## The input
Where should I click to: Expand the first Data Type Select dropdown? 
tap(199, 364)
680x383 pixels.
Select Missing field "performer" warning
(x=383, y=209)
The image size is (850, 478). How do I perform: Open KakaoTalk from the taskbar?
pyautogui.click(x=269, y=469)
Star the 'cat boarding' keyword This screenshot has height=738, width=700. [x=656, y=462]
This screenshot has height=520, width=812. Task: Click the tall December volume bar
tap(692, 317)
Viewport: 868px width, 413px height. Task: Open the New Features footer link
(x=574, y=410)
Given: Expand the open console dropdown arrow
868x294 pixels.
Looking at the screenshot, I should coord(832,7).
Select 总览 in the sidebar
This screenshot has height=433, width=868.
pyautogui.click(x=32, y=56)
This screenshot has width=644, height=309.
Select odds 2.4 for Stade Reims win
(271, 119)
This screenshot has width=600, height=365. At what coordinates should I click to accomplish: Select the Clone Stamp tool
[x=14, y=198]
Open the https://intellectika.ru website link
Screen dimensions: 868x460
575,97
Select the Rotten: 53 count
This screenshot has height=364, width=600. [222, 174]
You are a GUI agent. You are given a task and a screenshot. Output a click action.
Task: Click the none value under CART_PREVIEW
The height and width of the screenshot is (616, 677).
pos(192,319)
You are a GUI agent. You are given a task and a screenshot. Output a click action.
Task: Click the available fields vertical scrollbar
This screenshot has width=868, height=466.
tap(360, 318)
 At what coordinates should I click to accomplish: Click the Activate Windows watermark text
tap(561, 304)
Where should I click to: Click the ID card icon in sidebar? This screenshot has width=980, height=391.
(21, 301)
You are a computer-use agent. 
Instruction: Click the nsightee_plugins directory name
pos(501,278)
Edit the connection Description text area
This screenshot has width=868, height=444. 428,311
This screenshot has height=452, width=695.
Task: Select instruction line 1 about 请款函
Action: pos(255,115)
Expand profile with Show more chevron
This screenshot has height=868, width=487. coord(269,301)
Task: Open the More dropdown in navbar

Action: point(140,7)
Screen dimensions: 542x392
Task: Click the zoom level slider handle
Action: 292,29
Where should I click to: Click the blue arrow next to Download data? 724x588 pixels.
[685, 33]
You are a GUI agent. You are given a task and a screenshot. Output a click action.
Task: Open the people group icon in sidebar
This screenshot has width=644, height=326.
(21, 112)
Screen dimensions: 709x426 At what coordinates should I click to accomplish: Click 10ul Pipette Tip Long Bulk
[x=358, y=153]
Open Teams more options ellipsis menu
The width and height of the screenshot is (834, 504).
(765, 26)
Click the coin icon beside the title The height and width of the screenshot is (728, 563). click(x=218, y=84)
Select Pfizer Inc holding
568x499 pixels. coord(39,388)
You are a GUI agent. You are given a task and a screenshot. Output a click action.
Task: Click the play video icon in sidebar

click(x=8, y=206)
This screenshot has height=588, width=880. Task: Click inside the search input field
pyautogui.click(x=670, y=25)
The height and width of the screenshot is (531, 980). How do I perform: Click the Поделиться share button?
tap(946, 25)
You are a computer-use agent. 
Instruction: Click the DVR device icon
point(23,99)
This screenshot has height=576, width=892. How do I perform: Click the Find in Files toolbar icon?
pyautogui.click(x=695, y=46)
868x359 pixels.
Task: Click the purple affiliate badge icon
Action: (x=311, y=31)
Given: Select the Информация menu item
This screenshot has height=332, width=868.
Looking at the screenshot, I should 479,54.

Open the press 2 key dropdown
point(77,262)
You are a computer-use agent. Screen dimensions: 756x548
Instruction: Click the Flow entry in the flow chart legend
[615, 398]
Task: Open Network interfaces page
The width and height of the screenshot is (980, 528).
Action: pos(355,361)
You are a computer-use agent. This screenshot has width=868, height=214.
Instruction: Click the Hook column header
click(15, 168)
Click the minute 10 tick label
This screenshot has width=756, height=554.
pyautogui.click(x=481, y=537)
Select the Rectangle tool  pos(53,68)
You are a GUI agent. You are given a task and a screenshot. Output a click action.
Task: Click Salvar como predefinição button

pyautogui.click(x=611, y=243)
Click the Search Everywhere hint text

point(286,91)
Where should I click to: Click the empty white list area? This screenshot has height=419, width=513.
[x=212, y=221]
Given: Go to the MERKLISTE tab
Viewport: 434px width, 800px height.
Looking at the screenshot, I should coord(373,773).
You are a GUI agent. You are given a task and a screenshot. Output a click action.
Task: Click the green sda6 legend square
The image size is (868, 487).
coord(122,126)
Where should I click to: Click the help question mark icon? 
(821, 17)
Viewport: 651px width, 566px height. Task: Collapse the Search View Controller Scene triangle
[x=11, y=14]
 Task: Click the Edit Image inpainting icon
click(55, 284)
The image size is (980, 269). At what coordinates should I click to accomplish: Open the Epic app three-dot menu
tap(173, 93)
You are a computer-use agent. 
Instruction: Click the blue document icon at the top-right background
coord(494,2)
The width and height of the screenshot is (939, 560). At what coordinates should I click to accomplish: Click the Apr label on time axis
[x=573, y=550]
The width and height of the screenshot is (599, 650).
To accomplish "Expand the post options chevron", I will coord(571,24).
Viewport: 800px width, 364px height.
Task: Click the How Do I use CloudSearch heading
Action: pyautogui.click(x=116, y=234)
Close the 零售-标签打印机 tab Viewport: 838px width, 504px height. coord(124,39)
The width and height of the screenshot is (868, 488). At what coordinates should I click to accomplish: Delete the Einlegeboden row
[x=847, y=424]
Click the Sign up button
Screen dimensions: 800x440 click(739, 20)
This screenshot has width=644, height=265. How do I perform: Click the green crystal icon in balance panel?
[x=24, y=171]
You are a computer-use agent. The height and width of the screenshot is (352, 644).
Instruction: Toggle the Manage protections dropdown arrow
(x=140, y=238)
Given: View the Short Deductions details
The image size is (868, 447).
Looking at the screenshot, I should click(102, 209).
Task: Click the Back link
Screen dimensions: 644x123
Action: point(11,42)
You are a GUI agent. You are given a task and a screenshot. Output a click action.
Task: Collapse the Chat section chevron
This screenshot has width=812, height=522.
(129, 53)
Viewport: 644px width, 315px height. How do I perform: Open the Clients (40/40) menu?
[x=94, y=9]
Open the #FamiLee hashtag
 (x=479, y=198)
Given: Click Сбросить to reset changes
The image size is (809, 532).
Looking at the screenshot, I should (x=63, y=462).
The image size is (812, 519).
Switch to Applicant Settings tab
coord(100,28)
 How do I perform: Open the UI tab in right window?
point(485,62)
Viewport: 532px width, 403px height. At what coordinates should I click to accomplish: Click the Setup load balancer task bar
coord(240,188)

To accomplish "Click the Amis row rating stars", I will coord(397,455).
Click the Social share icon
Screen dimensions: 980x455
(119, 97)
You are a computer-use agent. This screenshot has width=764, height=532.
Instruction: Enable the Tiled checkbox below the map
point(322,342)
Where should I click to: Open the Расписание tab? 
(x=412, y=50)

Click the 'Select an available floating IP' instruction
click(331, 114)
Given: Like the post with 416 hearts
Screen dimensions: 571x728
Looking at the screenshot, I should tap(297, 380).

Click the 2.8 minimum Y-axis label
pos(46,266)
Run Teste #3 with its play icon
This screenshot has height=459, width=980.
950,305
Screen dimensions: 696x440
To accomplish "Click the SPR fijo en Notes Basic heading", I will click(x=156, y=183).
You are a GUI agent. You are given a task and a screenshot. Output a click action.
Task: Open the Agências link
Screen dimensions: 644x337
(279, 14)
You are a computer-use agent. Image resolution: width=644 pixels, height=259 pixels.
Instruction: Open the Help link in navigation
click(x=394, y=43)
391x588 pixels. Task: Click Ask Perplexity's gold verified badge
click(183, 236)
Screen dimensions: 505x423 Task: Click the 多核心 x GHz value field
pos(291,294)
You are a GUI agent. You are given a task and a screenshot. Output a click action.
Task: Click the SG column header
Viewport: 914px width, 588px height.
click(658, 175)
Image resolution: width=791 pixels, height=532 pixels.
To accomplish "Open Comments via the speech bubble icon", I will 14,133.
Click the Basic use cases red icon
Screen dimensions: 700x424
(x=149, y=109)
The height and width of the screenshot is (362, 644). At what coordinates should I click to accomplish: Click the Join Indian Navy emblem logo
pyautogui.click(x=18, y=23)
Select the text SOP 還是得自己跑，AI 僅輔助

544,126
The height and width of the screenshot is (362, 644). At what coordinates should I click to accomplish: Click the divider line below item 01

## Exercise description
Please transcribe the material line by line, exactly, from its opening line through the line that contains "Given: Expand the open console dropdown arrow".

## Result of the exercise
Where should I click to: Expand the first Data Type Select dropdown? 
tap(199, 364)
680x383 pixels.
Select Missing field "performer" warning
(x=383, y=209)
The image size is (850, 478). How do I perform: Open KakaoTalk from the taskbar?
pyautogui.click(x=269, y=469)
Star the 'cat boarding' keyword This screenshot has height=738, width=700. [x=656, y=462]
This screenshot has height=520, width=812. Task: Click the tall December volume bar
tap(692, 317)
Viewport: 868px width, 413px height. Task: Open the New Features footer link
(x=574, y=410)
Given: Expand the open console dropdown arrow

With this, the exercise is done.